El viento frío le cortaba el pecho y rugía en sus oídos. Su padre echaba humo en silencio mientras cruzaban el aparcamiento hasta donde el resto de la familia les aguardaba en el coche. Hunter intentó no toser; con eso solo provocaría más rabia. Llevaba años sin sentir una tensión como esa en los pulmones. Abrió la puerta y se sentó detrás del asiento del conductor.
La mirada de su madre pasó de Hunter a su padre y de nuevo al muchacho, para medir sus expresiones. Se aclaró la garganta.
—Cody, ¿puedes ir al maletero a buscar mi bufanda, por favor?
Ya estábamos. Siempre les resultaba más sencillo gritarle a Hunter cuando podían fingir que era el único que les oía. Su hermano pequeño se desabrochó el cinturón y salió del coche; solo dudó un momento antes de cerrar la puerta con un empujón.
Oyeron el chasquido del maletero, el rechinar al abrirse.
Su padre se dio la vuelta en el asiento.
—¿Has robado ese dinero?
Hunter se apartó y su madre ahogó un grito.
—No —replicó—, ¡claro que no!
—Hemos venido aquí para homenajear a tu madre —siseó el hombre—. Se suponía que iba a ser un buen día. ¿Y qué has hecho? Nos has humillado.
—Te juro que no lo he robado. Me lo dieron… Quiero decir… Lo encontré.
No lo creyeron, cómo no. Sus padres se enzarzaron en su diatriba mordaz habitual y, a medida que alzaban la voz, Hunter se hundió para dentro y su respiración se calmó. Redujo el alcance de su concentración. Se trasladó a la tensión de la cuerda de un arco, a los músculos moviendo la flecha.

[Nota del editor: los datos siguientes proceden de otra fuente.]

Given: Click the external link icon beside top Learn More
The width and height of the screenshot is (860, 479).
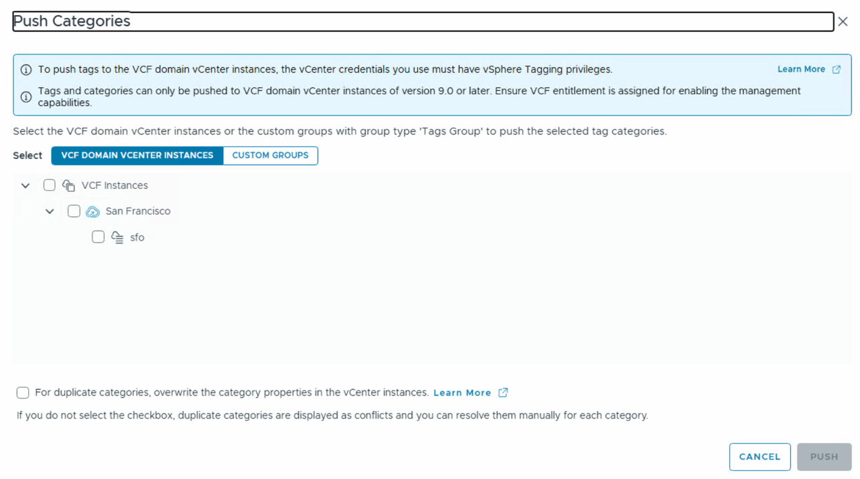Looking at the screenshot, I should 836,69.
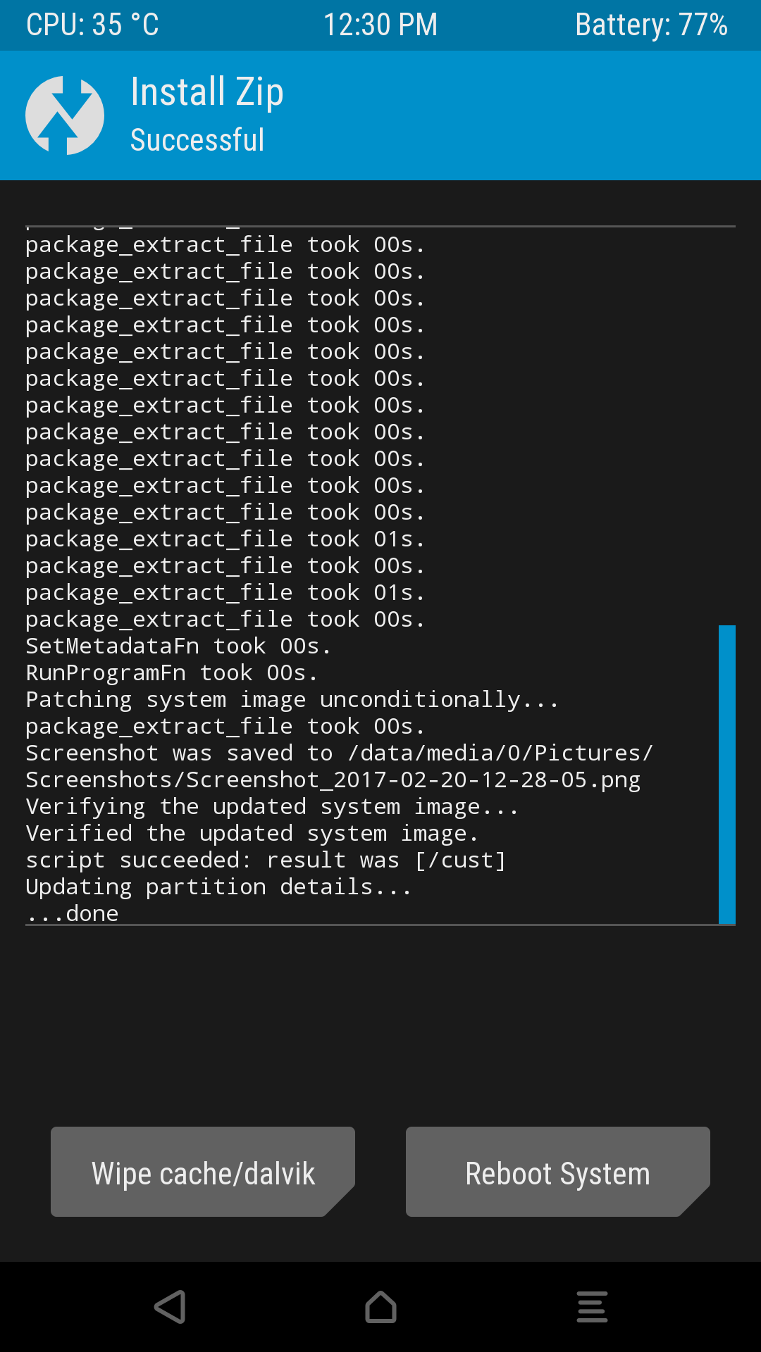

Así (fingir que se hallaba a solas en ese lugar, con solo los árboles y el cielo y su arco y las flechas) era la única forma que tenía de tranquilizarse.
Un golpe les sacó a los tres del momento. Su padre abrió la puerta.
—Cody, ¿por qué tardas tanto?
—Lo siento —les llegó su vocecita, lejana y amortiguada—. Ya estoy.
Una neblina de silencio, densa e incómoda, se acomodó entre ellos y se quedó. Cody regresó a su asiento y tiró la bufanda de punto por encima de la consola central hasta el regazo de su madre. A Hunter le pareció atisbar un resplandor en los dedos de su hermano, pero Cody sacudió las manos y no hubo nada más que ver.
Su padre dio marcha atrás y giró con brusquedad el volante, como si la familia al completo necesitara un recordatorio de su rabia.
—David —empezó su madre—, deberías reducir…
El coche dio una sacudida. Todos miraron hacia el punto de colisión. Procedía de la parte trasera.
A través de los dos cristales, Hunter fijó su mirada en los ojos de la chica de los acuarios. De la fiesta. Unos mechones de pelo se habían liberado de su coleta y le caían sobre la cara. No parpadeó.
Su madre gruñó, consternada.
Un hombre, seguramente el padre de la chica, se apeó del asiento del conductor en el otro coche. Frunció el ceño mientras examinaba la parte trasera de su vehículo y luego echó un vistazo rápido al maletero de la familia Yee.
El padre de Hunter bajó la ventanilla y sacó la cabeza al aire frío. Su semblante era impenetrable.
El hombre se encogió de hombros.
—No es nada.
Hunter vio que su padre metía la primera marcha y se alejaba sin mirar atrás. El maletero se abrió y oyeron un ruido como el mar; era el aire tirando y empujando la tapa.
—No he sido yo —se apresuró a decir Cody.
—Sé que no has sido tú —dijo su padre con los dientes apretados mientras aparcaba en el arcén de la carretera—. Se rompió ayer por la mañana. Hunter…
—Sí, ya voy.
Hunter bajó para dar un par de portazos en el maletero hasta que la tapa al fin se quedó encajada.
Estaban llegando a la casa cuando su madre habló de nuevo.
—Deberíamos habernos quedado.
—No tengo nada que decirle —replicó su padre.
—Pero por si su coche sí que ha sufrido daños…
—Sabe dónde está mi despacho.
Hunter oyó el suspiro largo y contenido de su madre.
—¿Por qué siempre es esa familia?
—¿Qué familia? —preguntó Cody.
—Los Chang —respondió ella, jugueteando con la bufanda.
Es decir: el doctor Chang, la némesis de su padre. Hunter parpadeó. Eso significaba que la chica de la coleta era Luna Chang.